Is Political Gerrymandering Any Different Than Racial Gerrymandering?

“It is hypocritical to say that it is abhorrent to tactically shift voters based on race, but not to do so based on party affiliation”

Democrats only have so many gerrymandering options because they’ve mostly gerrymandered their states to the max. One example is Maryland, where there were enough voters to elect a Republican governor, but which is already so heavily gerrymandered that there’s only one Republican congressman out of eight.

And now they’re trying to get rid of him.

Lunatic House Majority Leader David Moon is on board. So is Gov. Wes Moore. But Senate President Bill Ferguson is trying to be the voice of sanity, and explaining to the howling ‘resistance’ mob why trying to eliminate the one GOP congressman is a bad idea on all fronts.

Ferguson noted that the state is a third Republican and the current Congressional map already disenfranchises most of them (1 out of 8 is a long way from a third) and hasn’t even been reviewed by the courts. Which is a good thing because gerrymandering is actually illegal under Maryland’s Constitution and bill of rights. If they go ahead and try to unrepresent 34% of the state, the courts can get involved and roll back their gerrymandering further.

Section 4 of the Maryland Constitution states that “each legislative district shall consist of adjoining territory, be compact in form, and of substantially equal population. Due regard shall be given to natural boundaries and the boundaries of political subdivisions ”

If we had to modify the federal constitution, this doesn’t sound like such a bad addition.

More to the point, gerrymandering is literally illegal and is being flouted. In past lawsuits, it was also noted that Article 7 of the Declaration of Rights states that “the right of the People to participate in the Legislature is the best security of liberty and the foundation of all free Government; for this purpose, elections ought to be free and frequent; and every citizen having the qualifications prescribed by the Constitution, ought to have the right of suffrage.”

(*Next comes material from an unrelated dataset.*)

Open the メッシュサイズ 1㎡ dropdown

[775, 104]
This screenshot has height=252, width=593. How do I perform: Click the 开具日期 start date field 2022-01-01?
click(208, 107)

So, a literal attack on democracy. And it’s enough of a basis for sending much of Maryland’s existing gerrymandered congressional map rolling into oblivion if it gets into a courtroom.

Then Ferguson states two things that are more provocative. One that gerrymandering is a MAD race that Republicans are more likely to win.

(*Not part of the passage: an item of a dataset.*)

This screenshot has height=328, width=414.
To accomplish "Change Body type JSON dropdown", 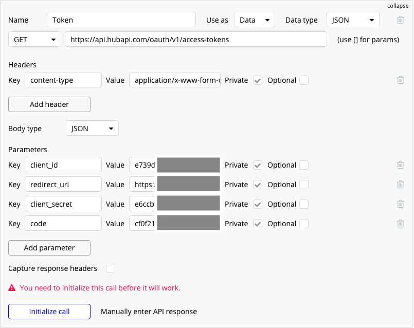I will (x=92, y=129).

As several national news outlets have noted, many states face limitations on their ability to engage in mid-cycle redistricting, either due to the absence of a supermajority in both legislative chambers and executive control, or a lack of available seats to flip. But for those states that are categorized as able to redistrict, Republican states are able to possibly redistrict 20 more seats to be Republican congressional seats than Democratic states: “Republican state legislative majorities oversee 55 Democratic congressional seats while Democratic state legislative majorities oversee only 35 Republican districts”

I have spoken with my counterparts in other states. One theme has echoed throughout all these conversations that I do not think is being captured in national discussions regarding redistricting – several Republican states are resisting pressure to redistrict and are mostly able to do so because Maryland and other Democratic states are not redistricting either. In short – if Maryland redistricts, Republican-led states that were not planning to do so, will. That means that Maryland’s potential gain of one seat is immediately eliminated, and, in fact, worsens the national outlook.

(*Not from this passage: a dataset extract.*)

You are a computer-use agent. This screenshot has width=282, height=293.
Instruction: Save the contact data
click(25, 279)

And then Ferguson really set off a bomb by writing that…”It is hypocritical to say that it is abhorrent to tactically shift voters based on race, but not to do so based on party affiliation”

You can imagine how that one went over.

Ferguson is obviously right on all points, but much of his party and its increasingly lunatic base wants a fight, not an explanation of why they can’t just ban the political opposition. And Ferguson’s thought about racial and political gerrymandering really rubs them the wrong way.

State Sen. Clarence Lam complained, “He’s saying that he feels like this would be the equivalent of racial gerrymandering, that if we did this. That seems very ironic and rich, given that the Supreme Court is about to kill section two of the [Voting Rights Act]. He’s basically making the argument that the Republicans on the Supreme Court are making.”

I don’t think Lam knows the definition of ‘ironic’, but never mind that.

But what’s the fundamental difference between depriving millions of people of suffrage based on their beliefs or based on their race? One is obviously bigoted while the other cynical, but racial gerrymandering hasn’t been about bigotry in a long time. It’s about using race as a proxy for political gerrymandering. Segregation is long dead. Nobody is really expanding or shrinking minority districts because they hate or love black people or any other group and want to give them or deprive them of rights, but because it builds or shrinks their political power. Racial gerrymandering is political gerrymandering and everyone knows this. And these days it’s wrong for the same reasons.